Nearly two-thirds of the 181 veterans running for office this year – 121 Republicans, 60 Democrats – served after 2000. For Alec Gillis, who deployed to Iraq and Afghanistan as an Army intelligence analyst, the candidacies of post-9/11 veterans signal his military generation’s electoral potential.

“We have an opportunity to use our voice,” says Mr. Gillis, a New York native who lives in the Bronx and plans to vote for Mr. Biden. “We’re going to be heard at the polls.”

A changing mood

Military leaders seek to avert partisanship in the ranks by preaching that troops “bleed green.” During his 13 years in the Army, Mr. Gillis recalls, he sensed little political tension while serving under former Presidents Bush and Barack Obama, his Democratic successor.

“I was around plenty of conservatives,” says Mr. Gillis, who finished his military career as a staff sergeant in 2016. “Nobody really made a big deal about politics.”  

The mood has changed under Mr. Trump, whose polarizing effect has frayed the bond of service that unites troops and veterans. Reports of more political rancor in the armed forces mirror accounts of greater animosity among veterans who served together.

The president has clashed with top military officials and feuded with families of soldiers killed in action. This summer he deployed federal troops against peaceful demonstrators blocks from the White House and sent tactical teams to other cities to quell racial justice protests. Mr. Trump denied a recent report that he has referred to America’s war dead as “losers” and “suckers,” and he drew criticism earlier this month after suggesting that he contracted the COVID-19 virus while meeting with Gold Star families.

Mr. Gillis, who is Black, severed contact with some members of his old Army unit after they praised the president on social media for condemning the Black Lives Matter movement. “These are people I went to war with, brothers and sisters in arms,” he says. “We trusted each other with our lives, and now that’s gone.”
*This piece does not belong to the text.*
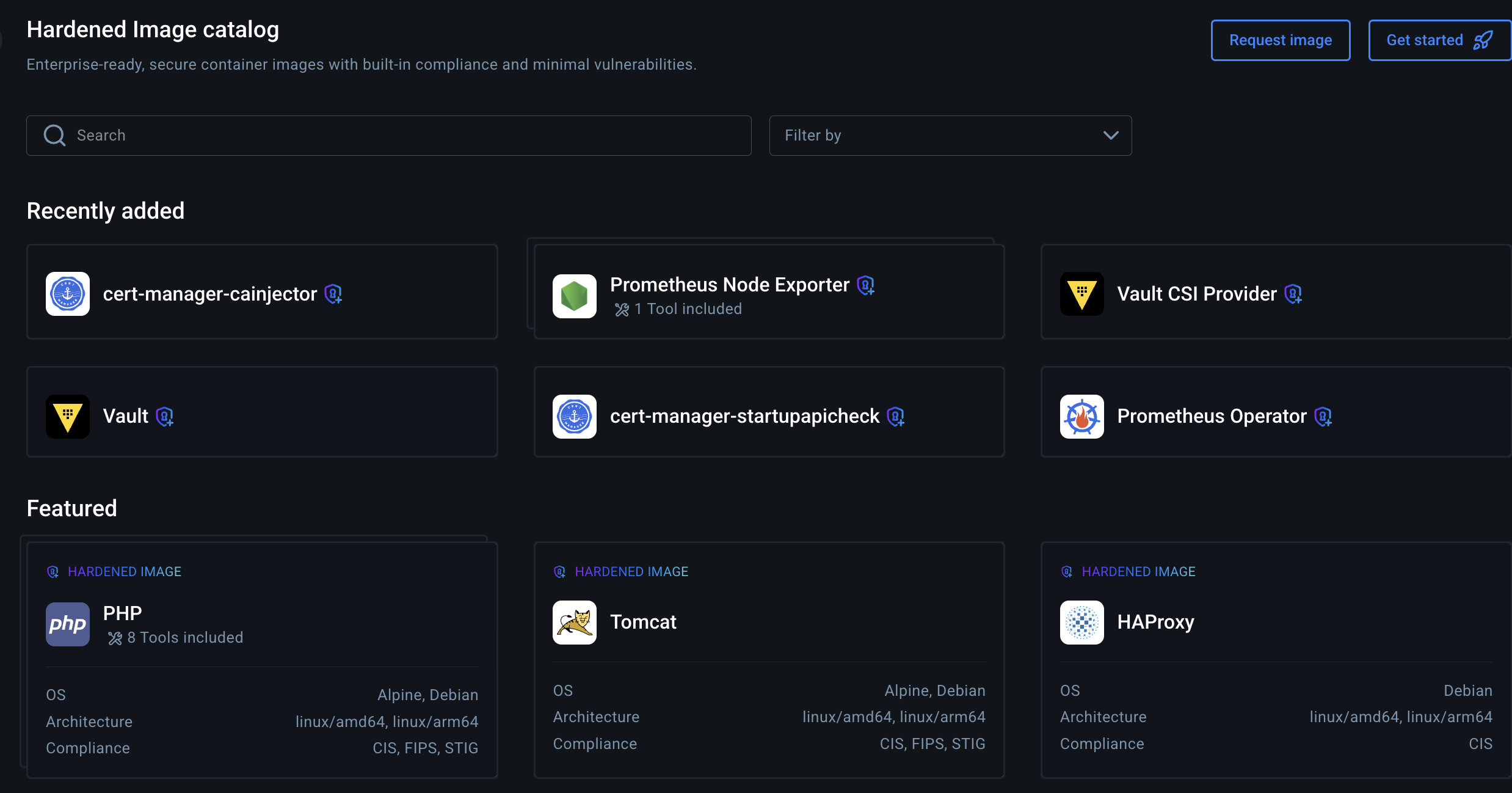Focus the Search input field
The image size is (1512, 793).
tap(403, 136)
The domestic upheaval during Mr. Trump’s term and his strained relations with the country’s longtime foreign allies have elicited bipartisan censure from 780 national security officials, who signed an open letter endorsing Mr. Biden for president. The list includes dozens of retired generals and admirals, more than 100 former ambassadors, and five former Defense secretaries.

The fraught political climate could enable Mr. Biden to siphon military support from Mr. Trump, who won the veteran vote by almost two to one over Democratic candidate Hillary Clinton in 2016 – a margin largely delivered by older white men, his core constituency. In campaign speeches, the former vice president talks about the military service of his late son, Beau Biden, who deployed to Iraq with the Army National Guard and died from brain cancer in 2015.
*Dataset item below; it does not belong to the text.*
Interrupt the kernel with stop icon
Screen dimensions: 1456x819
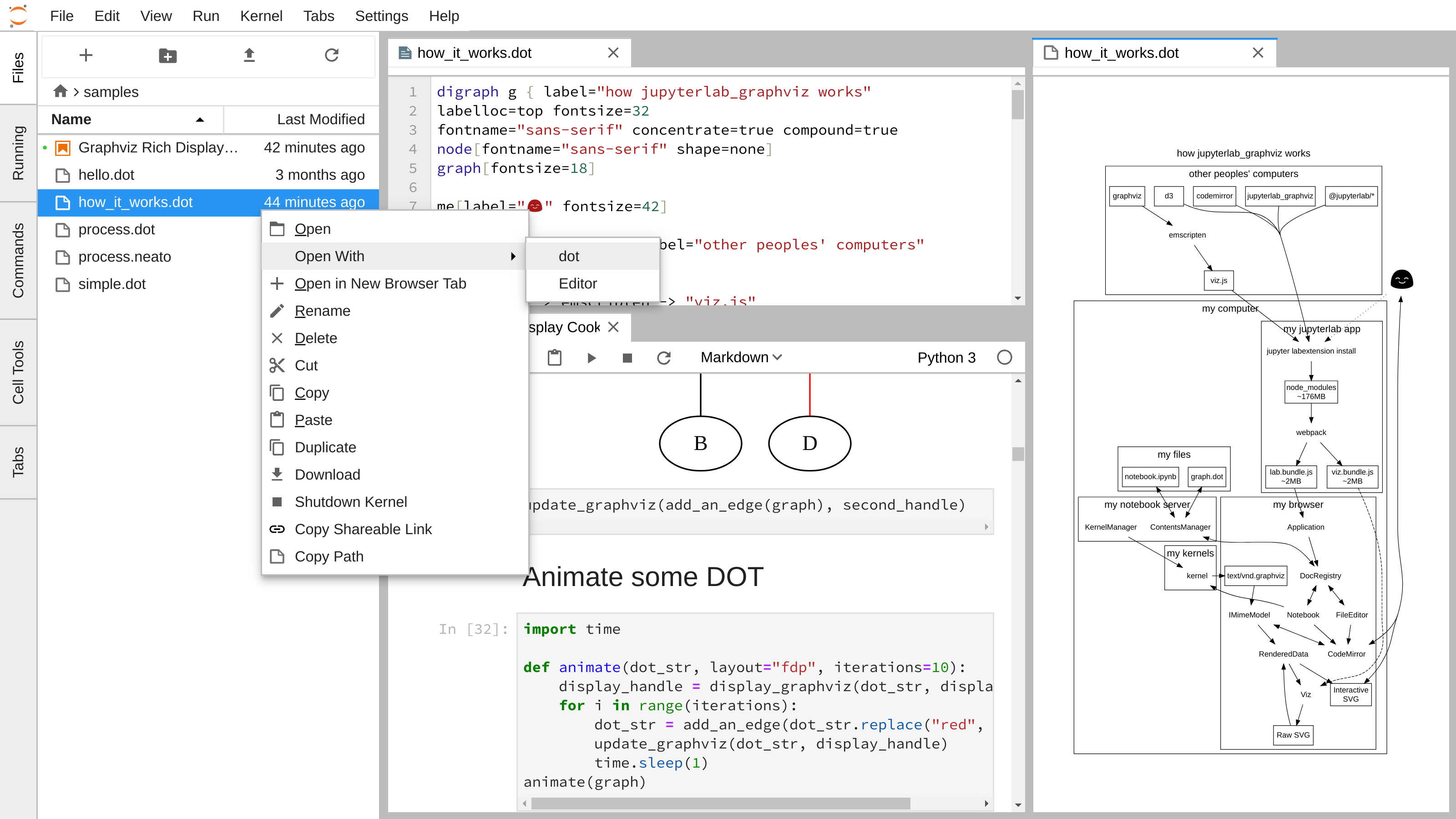[x=627, y=358]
“That’s something that can resonate with military voters,” says Mr. Teigen, the author of “Why Veterans Run: Military Service in American Presidential Elections, 1789-2016.” “It’s shorthand for patriotism, for country before self, for a willingness to sacrifice.”

The message has failed to move Jason Hair, who deployed to Iraq with the Marine Reserves in 2005. He voted for Mr. Trump in 2016 – a choice he describes as “more anti-Hillary than pro-Trump” – and backs him again this year.
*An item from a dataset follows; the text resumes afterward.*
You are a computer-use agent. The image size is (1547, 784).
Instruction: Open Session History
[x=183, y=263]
Mr. Hair, who lives in the Northern California city of Oroville, credits the president for bringing home thousands of U.S. troops from Afghanistan, Iraq, and Syria, and for prodding NATO member countries to boost defense spending.

“I do think America has been the world’s 911 for too long,” says Mr. Hair, who lost his home two years ago when the deadliest wildfire in state history destroyed the nearby town of Paradise. “We’ve been doing more than we should. It’s time for other countries to step up.”

Mr. Hair wishes Mr. Trump would refrain from tweeting at all hours. But he disregards the alleged “losers” and “suckers” comments, pointing out that the story relied on anonymous sources, and he contends that America needs four more years of the president’s particular brand of candor.

“A lot of what Trump has done is very refreshing,” he says. “He’s the first major political figure who doesn’t care what he says or how he says it. That’s not what you get with Joe Biden.”